2. Does the newly characterized 129 AN cases belong to the 369 cases identified by international database search or those are new cases not initially present in the cohort of 369 cases?
3. Page 6, line 216-220: The difference in expected prevalence compared to the global prevalence should be 2.5 fold less (0.2/0.08).
Author Response
This is an important study addressing poorly understood genetic disease where patients are presented with no iris (Congenital Aniridia: AN) due to a development error caused by the paired box gene (PAX6) mutation. Since this is a rare disease and the prevalence is very low 1:98,943 143 (unpublished author data) and 1:76,335 by Orphanet data, it was a timely research to estimate the prevalence of PAX6-associated AN cases across the entire country, identify potential regional variations, and explore the underlying reasons for such differences. To achieve these goals, the authors have focused on establishing genetically confirmed cases of AN to establish a genetic basis of AN for accurate diagnosis.
The study analyzes PAX6 pathogenic variants and 11p13 chromosome region rearrangements utilizing international database on a cohort of 369 AN patients (285 families, 285 probands) in Russia. In addition, the study identified 100 new families of AN consisting 67 intragenic PAX6 variants and 33 chromosome rearrangement affecting 11p13 region.
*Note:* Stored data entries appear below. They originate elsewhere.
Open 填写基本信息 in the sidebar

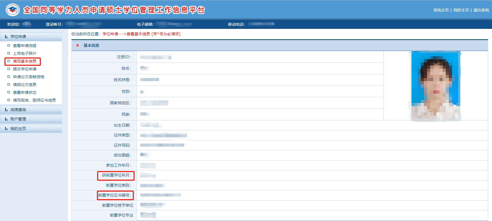[25, 61]
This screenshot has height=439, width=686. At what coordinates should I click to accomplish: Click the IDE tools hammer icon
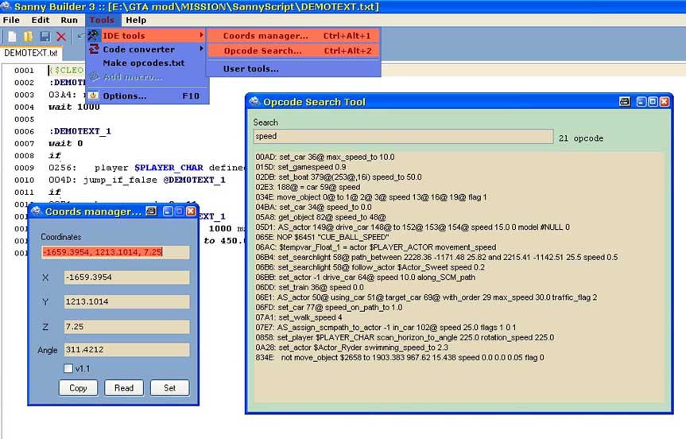94,36

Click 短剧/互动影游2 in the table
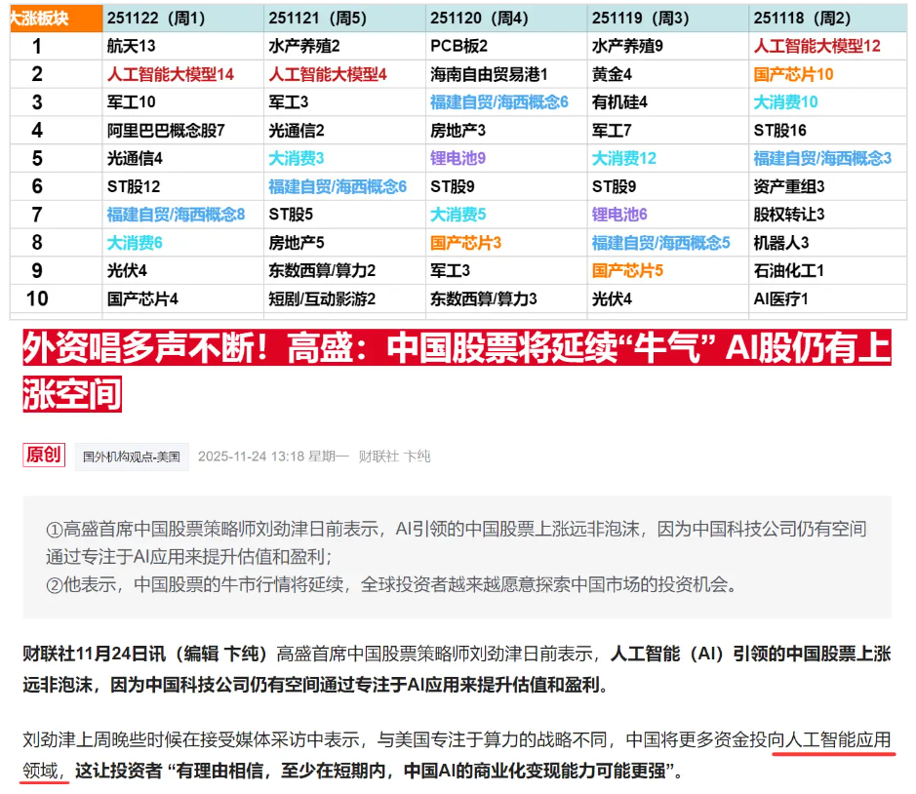(322, 298)
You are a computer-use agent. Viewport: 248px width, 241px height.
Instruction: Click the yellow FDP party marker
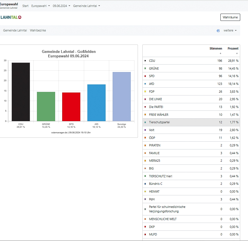click(145, 92)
The study also identified 22 additional small intragenic pathogenic variant of PAX6 gene. Appropriate signed informed consent has been obtained from the study participants and necessary ethical approval has been obtained from appropriate authority to conduct the study. The study took advantage Multiplex Ligation-dependent Probe Amplification (MLPA) analysis of the 11p13 chromosome, PAX6 gene Sanger sequencing, and karyotype analysis.
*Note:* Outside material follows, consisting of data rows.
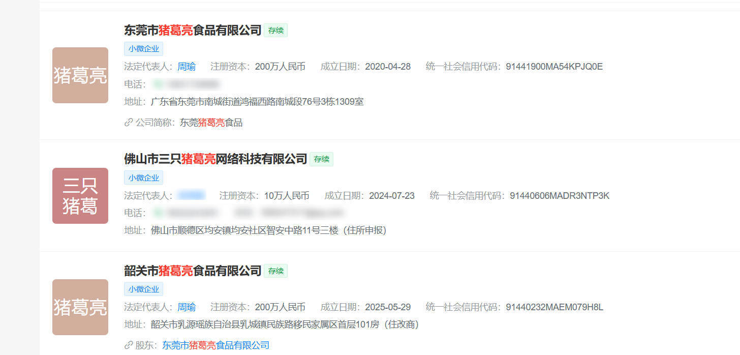Click the company abbreviation 东莞猪葛亮食品
The image size is (740, 355).
(211, 123)
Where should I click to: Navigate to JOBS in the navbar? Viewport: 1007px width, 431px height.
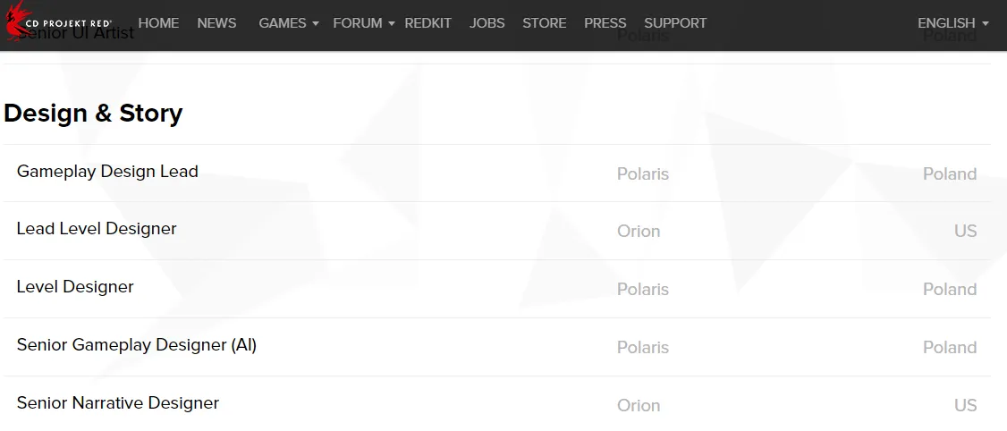[487, 23]
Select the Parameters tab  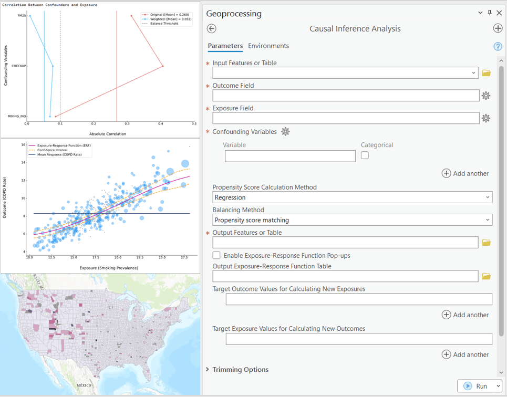(x=225, y=46)
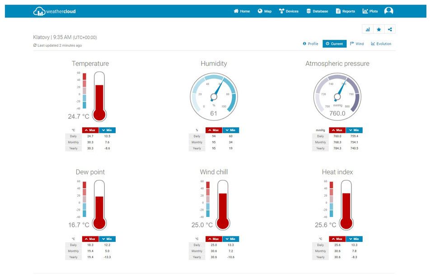This screenshot has width=431, height=278.
Task: Click the star favorite icon button
Action: pos(379,29)
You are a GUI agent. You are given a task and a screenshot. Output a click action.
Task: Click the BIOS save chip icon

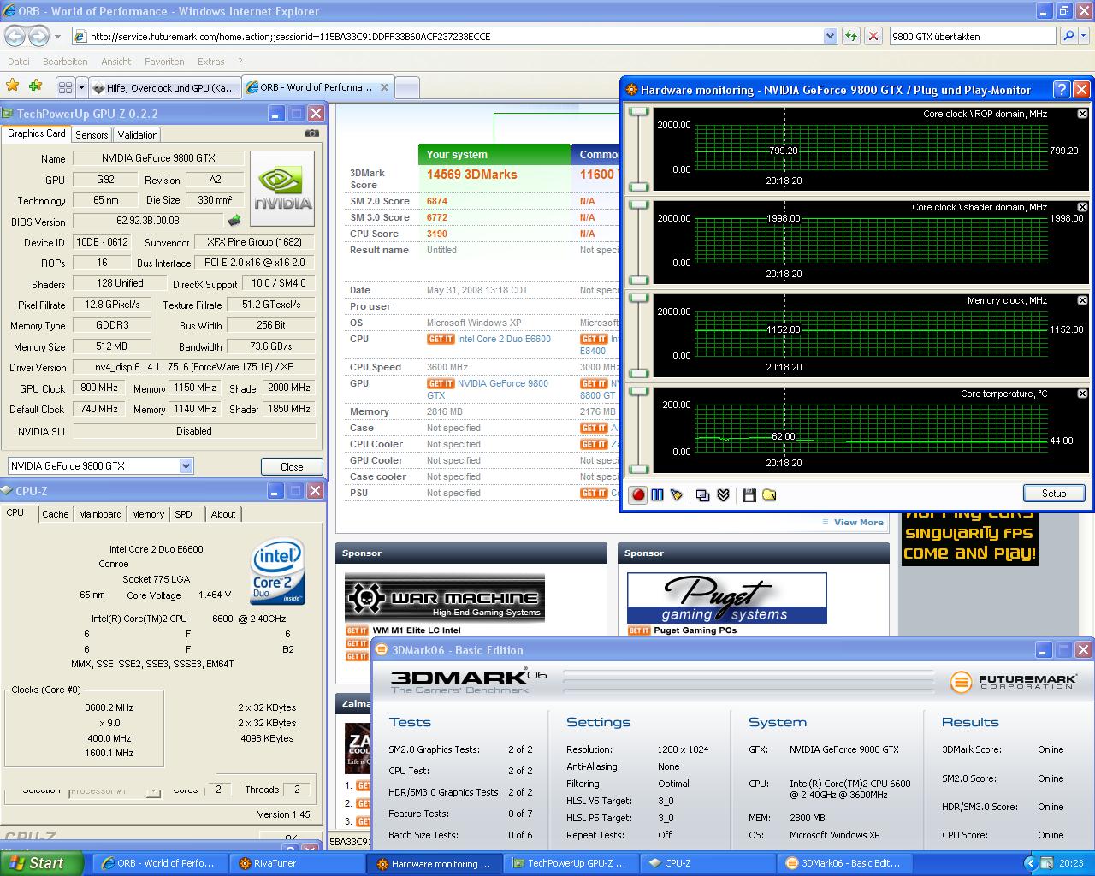pyautogui.click(x=234, y=221)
The study identified a gap related to appropriate genetic screening of cases to identify the actual prevalence of AN in Russian Federation (RF) and 44%-87% underreporting of the AN cases that precludes the possibility of managing the AN patients with necessary medical care.
Overall this is a well designed study. The manuscript reports adequate data analysis and statistical reporting. I have a few minor comments.
Q2.1 · Explain the abbreviations in its first appearance in the text. In its current form the manuscript appears written for a focus group of ocular geneticist, but the manuscript could be of broader use to other allied scientific communities with focused interest in other rare diseases. Here are a few examples Pax6, MLPA etc.
A2.1 · Corrected
Q2.2 · Does the newly characterized 129 AN cases belong to the 369 cases identified by international database search or those are new cases not initially present in the cohort of 369 cases?
A2.2 · They are newly included, but belong to the 369 cases, thank you, we added clarification (lines 71-73). Of them, 22 variants are novel (not published in international databases) and 45 previously reported variants (lines 177)
Q2.3 · Page 6, line 216-220: The difference in expected prevalence compared to the global prevalence should be 2.5 fold less (0.2/0.08).
A2.3 · Thank you, corrected – line 341.